In 1933, Buehman decided to run for the Tucson school board, to unseat incumbent Dr. S. C. Davis. In what was termed a very bitter campaign, Davis easily defeated Buehman, to gain re-election. In 1948 Buehman announced his intention to run for the U. S. House of Representatives from Arizona's 2nd congressional district. He easily defeated his nearest opponent, A. M. Ward, in the Republican primary, 5,507 to 1,947, but was easily defeated in turn by Democrat Harold Patten in November's general election, 54,066 to 30,140. In December 1954, Buehman announced his intent to run for mayor of Tucson. He won the Republican primary in February, but narrowly lost, by just over 300 votes, to Democrat Don Hummel in the general election in April 1955.

==Later years==
In 1925 Buehman collaborated with Lone Wolf on the artist's portrait of Leighton Kramer, a Tucsonan rodeo sponsor. In 1929, his photos received several national blue ribbons from the Photographers' Association of America. In 1934, Buehman's photographs of the kidnapping scene of June Robles gained national attention. In August 1939, Buehman was chosen to be the president of the Photographer's Association of America, serving in that capacity through 1940. Buehman was also an associate in the Royal Photographic Society of Great Britain, being admitted in February 1941. In August 1949, Buehman was elected president of the American Society of Photographers (ASP), after having served the prior two years as its vice-president. The ASP was a highly exclusive group of photographers, limiting their membership to 50 nationwide.

In September 1949, Buehman stepped down from running the photographic studio his father had begun in 1873. He passed the torch to his son, Remick, who had been working at the studio since 1946. In December 1949, Buehman accepted the position of executive manager of the Photographers' Association of America (PAA), which entailed him moving to Cleveland, Ohio. The PAA was the largest photographers' association in the United States. In October 1950, Buehman resigned as executive manager of the PAA and returned to Phoenix.
On December 26, 1950, his featured column, "Arizona Album" premiered in the Tucson Daily Citizen. It was published daily, with the exception of Sundays. He remained its editor through December 1964, his last column being published on December 30.

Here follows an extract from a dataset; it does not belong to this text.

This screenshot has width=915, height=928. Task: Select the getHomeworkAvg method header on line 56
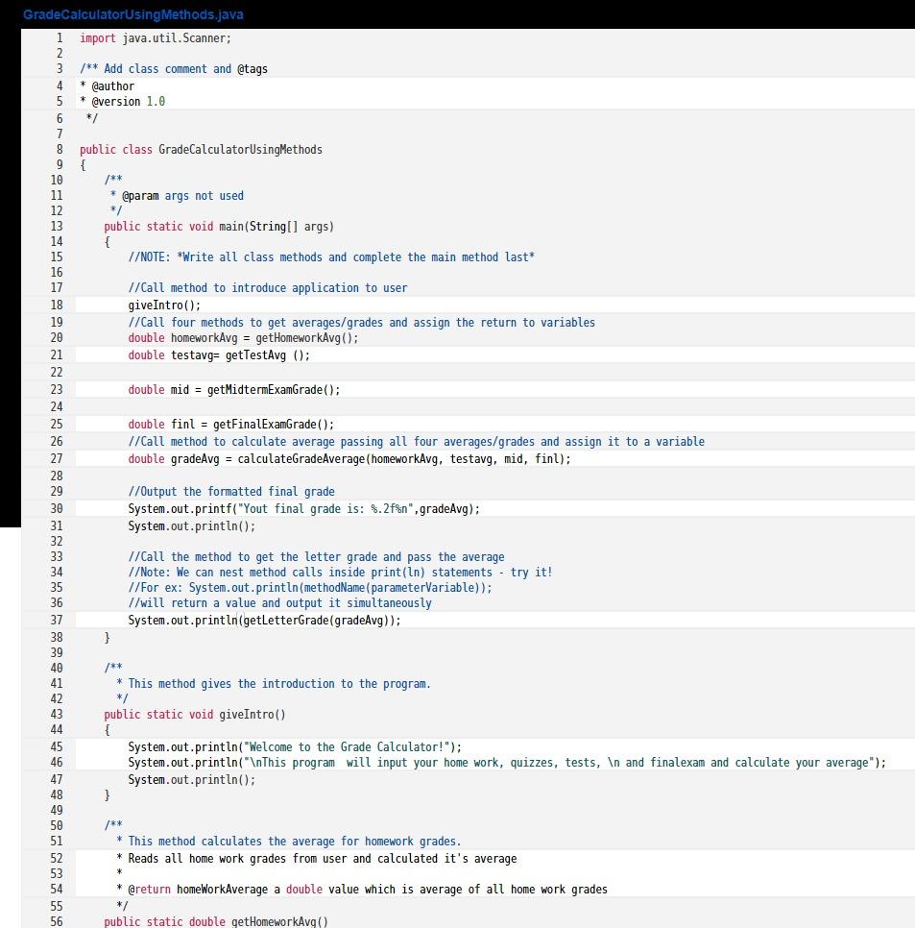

His social activities included heavy participation in the Kiwanis Club, the Y. M. C. A., and the Tucson Merchant's Association. Buehman was heavily involved in the Order of DeMolay, and was also greatly involved in the Masons, holding several state and national positions. Buehman also served several terms as the president of the Arizona Pioneers Historical Society.

Buehman died on December 23, 1967, at his home in Tucson from a heart attack.

==Legacy==
Some of his more notable photographs include Charles Lindbergh's arrival in Tucson in 1927, coverage of the Mexican Revolution, and John Dillinger's capture by Tucson police in 1934.

In 1968, shortly after Buehman's death, a collection of over 140,000 photographs taken by him and his father was donated to the Arizona Pioneers Historical Society. The pictures covered the time frame of the 1870s through the 1950s, and cover the growth of Tucson over that period, as well as life in pioneer Arizona.

Buehman's son Remick joined the army in 1951 to serve in the Korean War. When he did he sold the family's photography business. Five years later, in 1956, the business' new owners declared bankruptcy and closed the store. At the time it was the oldest photography firm in Arizona.